A CTE can be used even in subqueries, but in such a case, be aware of the scope. The CTE exists for the scope of a single statement.

Consider the following valid queries:

WITH cte AS (SELECT Code FROM country WHERE Population<1000000)
SELECT * FROM city WHERE city.CountryCode IN 
(SELECT Code FROM cte);   # Scope: "cte" is visible to top SELECT
 
SELECT * FROM city WHERE city.CountryCode IN 
(WITH cte AS (SELECT Code FROM country WHERE Population<1000000)
SELECT Code from cte);   # Scope: "cte" is not visible to top SELECT

To avoid any trouble with the scope, the best way to use CTEs is by creating all of them at the beginning of the top query. This way, all CTEs can be used wherever you need, multiple times.

Chaining multiple CTEs

When creating multiple CTEs for a query, another interesting feature is the chaining . It is possible to define any CTE containing one or more references to previous CTEs in the chain.

The following example shows how the chaining can be used. We would like to find out the countries with the highest and lowest population density in the world. We create a chain of three CTEs. The last two contain a reference to the first one.

Entries provided
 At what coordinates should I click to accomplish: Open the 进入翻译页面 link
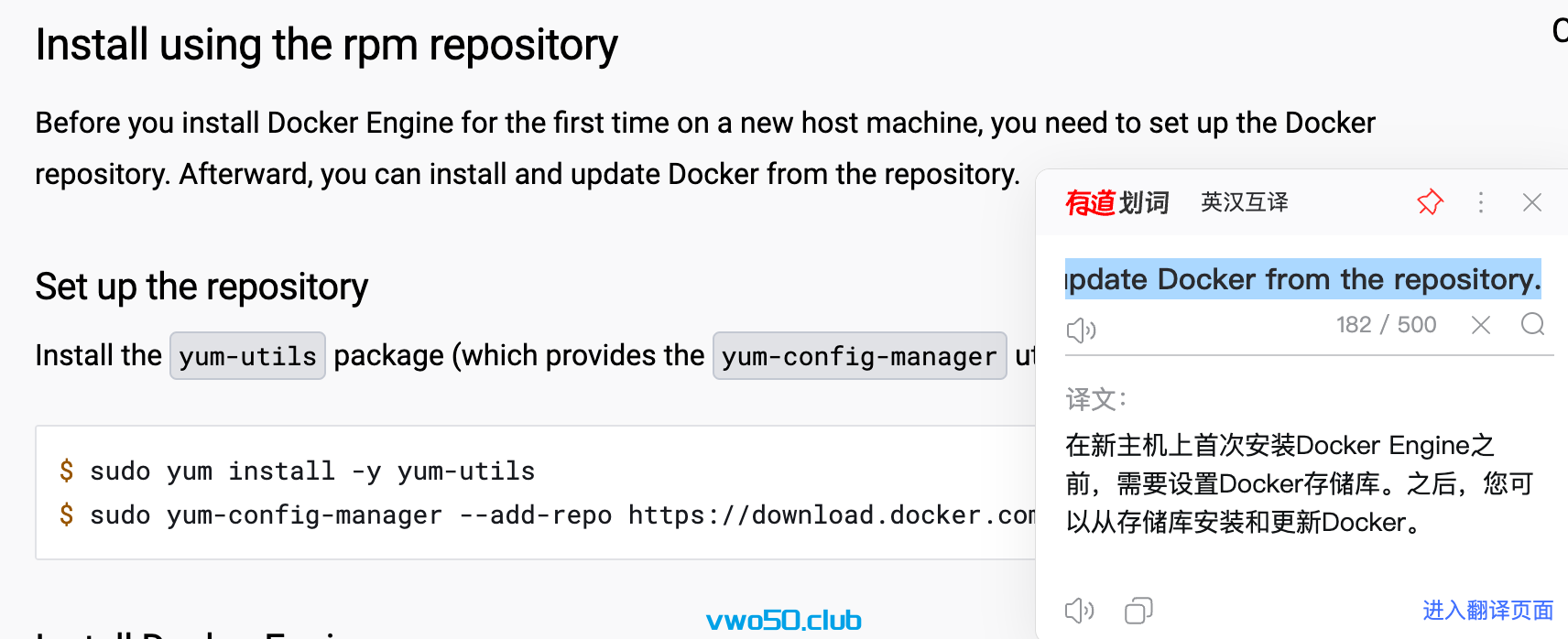click(1487, 611)
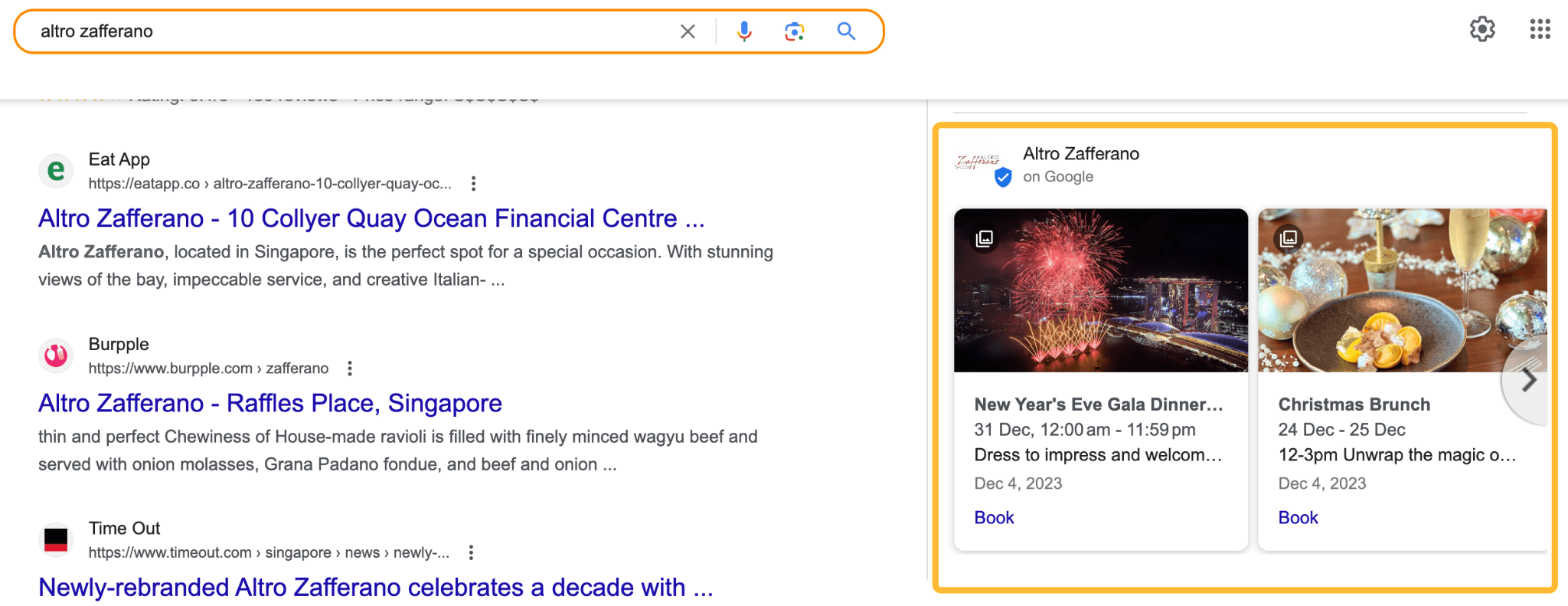Open options menu for the Time Out result
Image resolution: width=1568 pixels, height=606 pixels.
470,552
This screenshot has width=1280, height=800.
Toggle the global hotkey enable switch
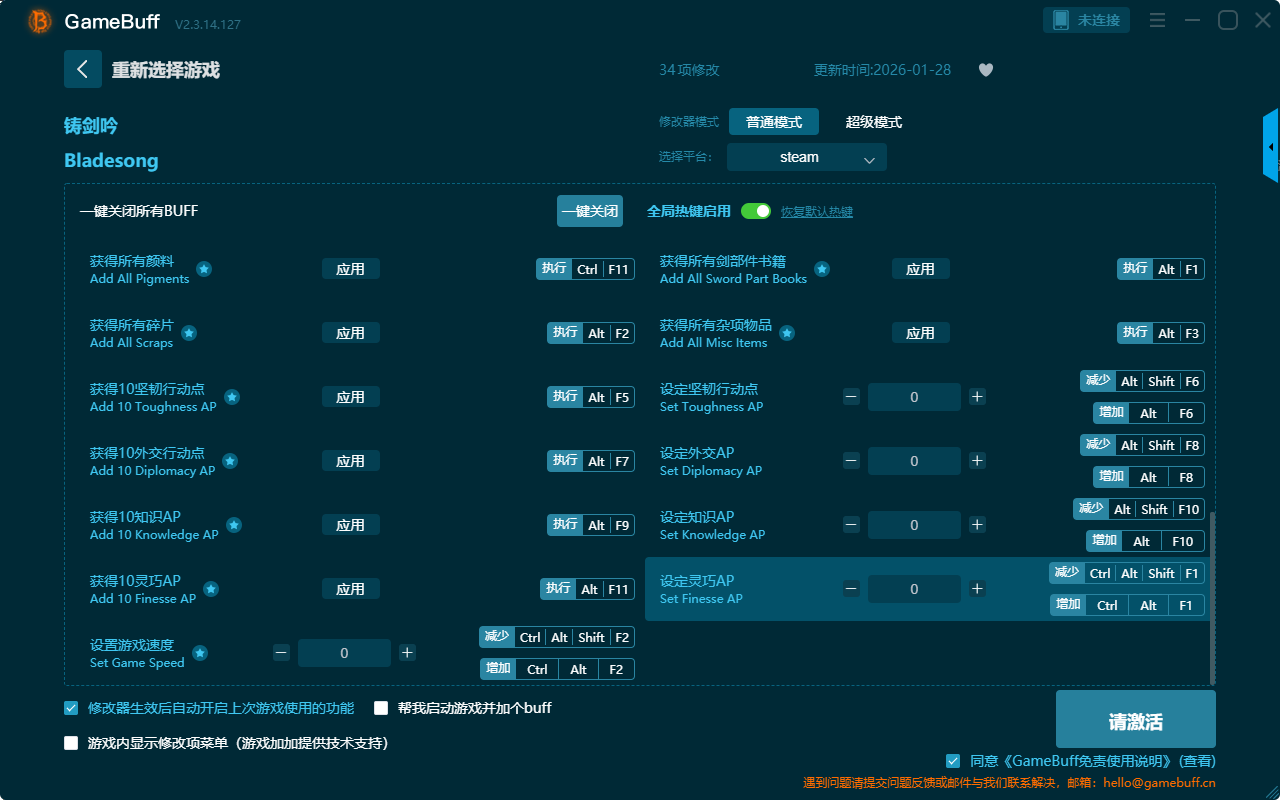point(756,211)
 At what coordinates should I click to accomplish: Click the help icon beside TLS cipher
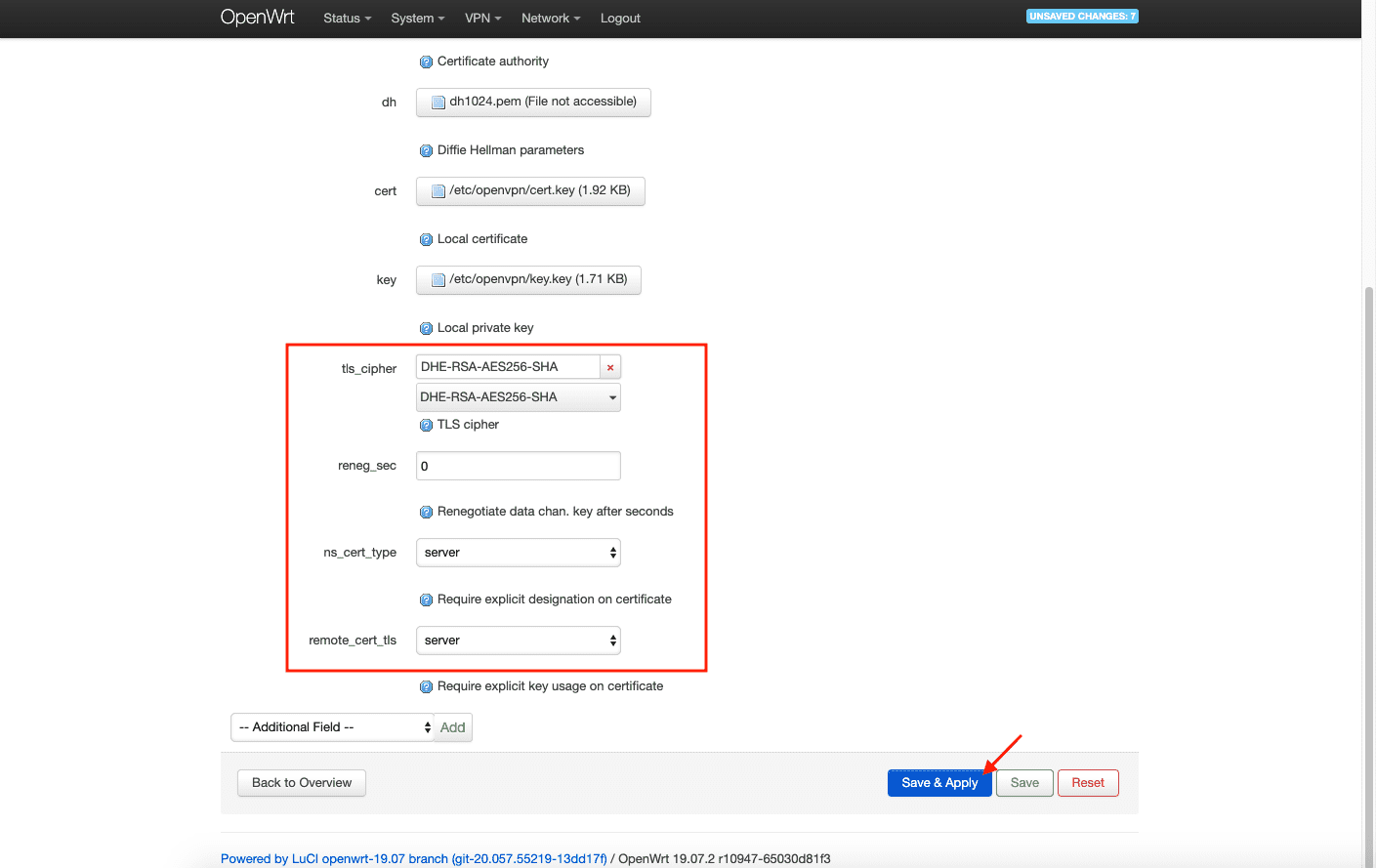click(426, 425)
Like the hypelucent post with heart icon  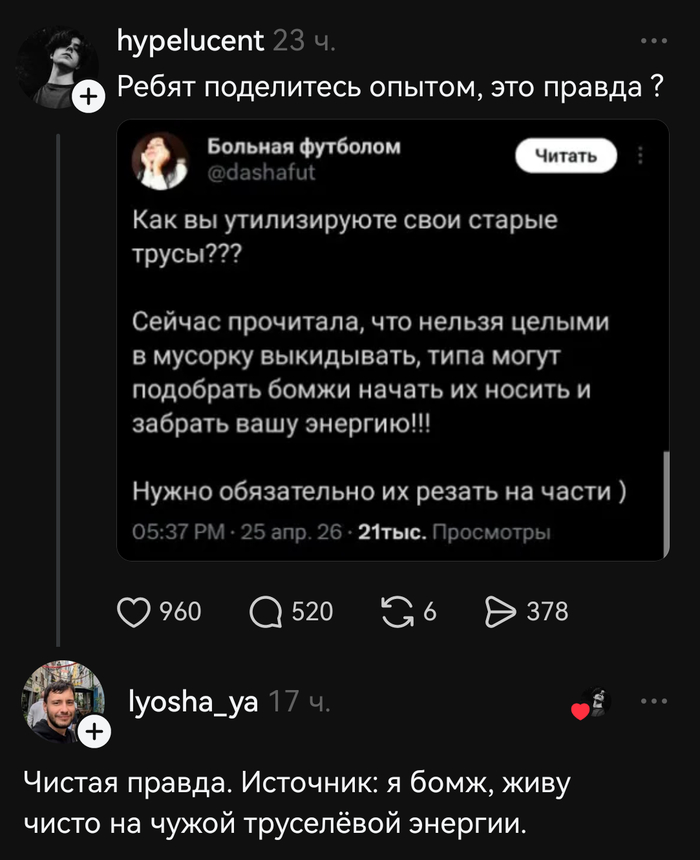coord(134,611)

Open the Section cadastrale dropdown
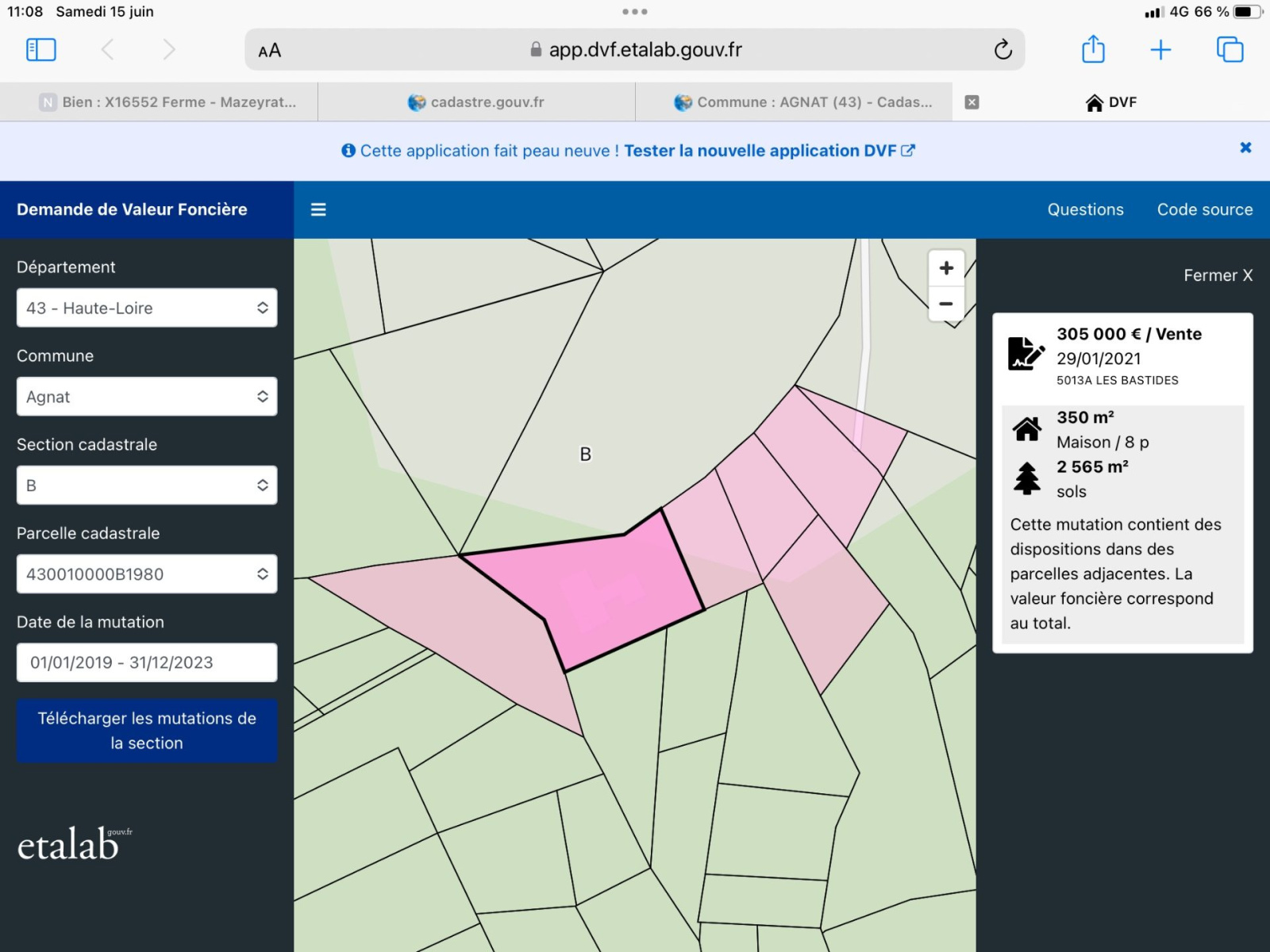(x=147, y=486)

What this exercise asks
**A)** Return each line of the entries that contains the string "should", matching case exactly.
**B)** Continue the passage on common table expressions from the point where it stops.
The entries are unrelated to the passage on MySQL common table expressions.

Answers per task
**A)**
 At what coordinates should I click to accomplish: Open the 进入翻译页面 link
 At what coordinates should I click to accomplish: Click the help icon beside TLS cipher

**B)**
mysql> WITH density_by_country(country,density) AS 
       (SELECT Name, Population/SurfaceArea 
       FROM country 
       WHERE Population>0 and surfacearea>0), 
       max_density(country,maxdensity,label) AS 
       (SELECT country, density, 'max density' 
       FROM density_by_country 
       WHERE density=(SELECT MAX(density) FROM density_by_country)), 
       min_density(country,mindensity,label) AS 
       (SELECT country, density, 'min density' 
       FROM density_by_country 
       WHERE density=(SELECT MIN(density) FROM density_by_country)) 
       SELECT * FROM max_density UNION ALL SELECT * FROM min_density;
+-----------+------------+-------------+
| country   | maxdensity | label       |
+-----------+------------+-------------+
| Macao     | 26277.7778 | max density |
| Greenland | 0.0259     | min density |
+-----------+------------+-------------+

Let’s think now how you can rewrite the same query using derived tables instead. You would need to copy (several times) the definition of density_by_country . The final query would be really very large and probably less readable.

Use CTE Instead of VIEW

It could happen that your database user doesn’t have the right to create a VIEW. A CTE doesn’t require specific grants apart from the capability to read table and columns, the same for any regular SELECT.

Then you can use CTE instead of a VIEW. Apart from the grants options, a CTE has generally better performance than a VIEW, as we’ll show later.

Let’s create a view and run a query using it.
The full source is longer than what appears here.